As a 13-year-old, Lerner had joined a picket line at a local apartment building so he could get to know ‘the cool kids’. While at university, he staged a guerilla theatre piece, setting fire to a dummy outside the school canteen as a shocking reminder of the Buddhist monks and nuns who immolated themselves during the Vietnam war. He saw their actions as ‘expressions of anguish’ at the inability of anyone ‘to even slow down the war’.

Weatherman’s position was to follow the lead of the civil rights movement, in particular the Black Panthers, as the vanguard of the revolution. Lerner claims that members recognised their white privilege, a new idea at the time, to the point of considering themselves worthless. In practice, this resulted in despair and bitterness and to members taking risks with their own lives. He recalls how members, who adopted a ‘swagger’ by day, were subjected by the leadership to lengthy self-criticism sessions, a practice borrowed from Maoist China.

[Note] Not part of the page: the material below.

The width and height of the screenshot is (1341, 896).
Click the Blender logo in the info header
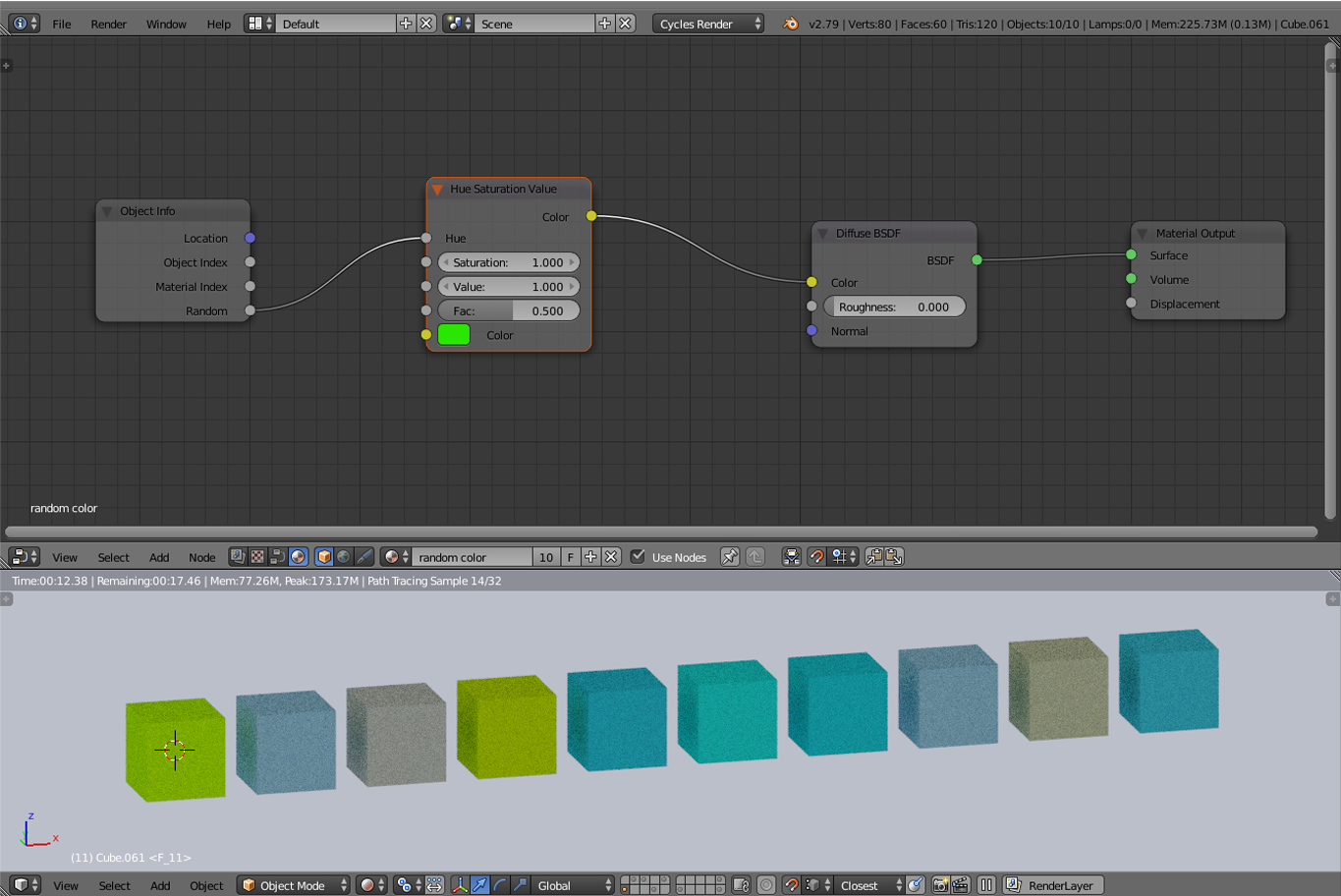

Though espousing some just and humane ideals, such as resisting US war-mongering, in practice Weatherman was both dysfunctional and destructive. Ordinary members were told to set up collectives, living in distressing poverty, while their leaders rented swish apartments. Monogamous relationships were ‘smashed’ in the name of ‘free love’.

Weatherman was also prepared to use violence, ranging from physical confrontations with the police to planting explosives in public buildings and firebombing a judge’s house.

Having visited the current protests at the North Dakota Access Pipeline (NDAPL), in hindsight, Lerner wonders why Weatherman ever used violence, and why these questions were barely considered by the group at the time.

Anyone who has been part of an activist group will find resonances in this perceptive account of the vulnerability of a group to the effects of poverty and secrecy, which prevented members from thinking clearly. He tells a harrowing story, at times even difficult to read, but full of interest, romance, and accounts of many noble actions.